Male factor infertility — low sperm count, poor motility, abnormal morphology — contributes to roughly half of infertility cases when evaluated comprehensively, either as a primary cause or a contributing factor. It is significantly underinvestigated relative to its prevalence; the instinct to start the evaluation with the female partner delays diagnosis and appropriate intervention. Secondary hypogonadism in men — where testosterone is low because the pituitary is not signaling adequately — is both a cause of infertility and a condition that is worsened by testosterone replacement therapy, which suppresses the gonadotropin signaling that drives spermatogenesis.

Unexplained infertility, by definition, is the category where standard investigation hasn't found a clear cause. It doesn't mean nothing is wrong — it means the evaluation hasn't identified what's wrong — and the biology of implantation, endometrial receptivity, embryo quality, and immune factors at the implantation interface is not captured by standard semen analysis plus ovulation confirmation plus HSG.
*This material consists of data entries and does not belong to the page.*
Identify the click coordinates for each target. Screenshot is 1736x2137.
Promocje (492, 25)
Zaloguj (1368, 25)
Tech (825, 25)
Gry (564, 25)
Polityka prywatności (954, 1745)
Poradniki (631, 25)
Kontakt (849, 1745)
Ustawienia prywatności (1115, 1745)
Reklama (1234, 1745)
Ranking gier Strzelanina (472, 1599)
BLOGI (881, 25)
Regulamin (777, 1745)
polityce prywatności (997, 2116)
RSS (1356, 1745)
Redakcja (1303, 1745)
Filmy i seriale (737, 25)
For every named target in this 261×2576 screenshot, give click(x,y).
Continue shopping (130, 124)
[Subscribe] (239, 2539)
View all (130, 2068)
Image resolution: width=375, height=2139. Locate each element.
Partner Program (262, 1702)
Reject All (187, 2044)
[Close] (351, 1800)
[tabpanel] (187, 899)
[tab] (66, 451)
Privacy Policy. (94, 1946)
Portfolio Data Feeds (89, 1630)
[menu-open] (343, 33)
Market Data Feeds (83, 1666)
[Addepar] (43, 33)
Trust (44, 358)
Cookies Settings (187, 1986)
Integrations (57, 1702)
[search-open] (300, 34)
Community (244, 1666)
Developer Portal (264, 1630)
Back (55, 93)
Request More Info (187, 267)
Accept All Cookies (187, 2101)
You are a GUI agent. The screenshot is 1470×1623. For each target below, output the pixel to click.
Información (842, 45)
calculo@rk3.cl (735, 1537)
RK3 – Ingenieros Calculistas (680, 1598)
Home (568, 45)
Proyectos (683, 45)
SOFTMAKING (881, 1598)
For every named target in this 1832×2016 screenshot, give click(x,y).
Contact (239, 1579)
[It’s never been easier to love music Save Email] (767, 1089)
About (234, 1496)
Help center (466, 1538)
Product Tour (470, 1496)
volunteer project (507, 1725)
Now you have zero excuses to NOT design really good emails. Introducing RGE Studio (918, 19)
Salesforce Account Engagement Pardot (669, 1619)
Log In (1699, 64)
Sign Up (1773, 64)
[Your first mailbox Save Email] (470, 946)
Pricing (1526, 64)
The conventional management hierarchy moves in a defined order for most presentations. Lifestyle and timing optimization first: weight normalization if indicated (both underweight and overweight affect fertility through different mechanisms), discontinuing substances that impair sperm or egg quality, confirming ovulation and timing intercourse appropriately, both-partner evaluation. Ovulation induction second: clomiphene citrate (which blocks estrogen receptors in the hypothalamus, causing a compensatory rise in gonadotropins) and letrozole (which lowers estrogen via aromatase inhibition, similarly driving gonadotropin rise) are first-line for ovulatory dysfunction, letrozole now preferred in PCOS based on trial data. Gonadotropins — injectable FSH, either alone or with LH activity (HMG) — provide more direct stimulation and are used when oral agents fail. IUI adds insemination at the ovulation window. IVF represents the step where follicle development, egg retrieval, fertilization, and embryo transfer are brought under direct control; ICSI addresses severe male factor by directly injecting sperm into eggs.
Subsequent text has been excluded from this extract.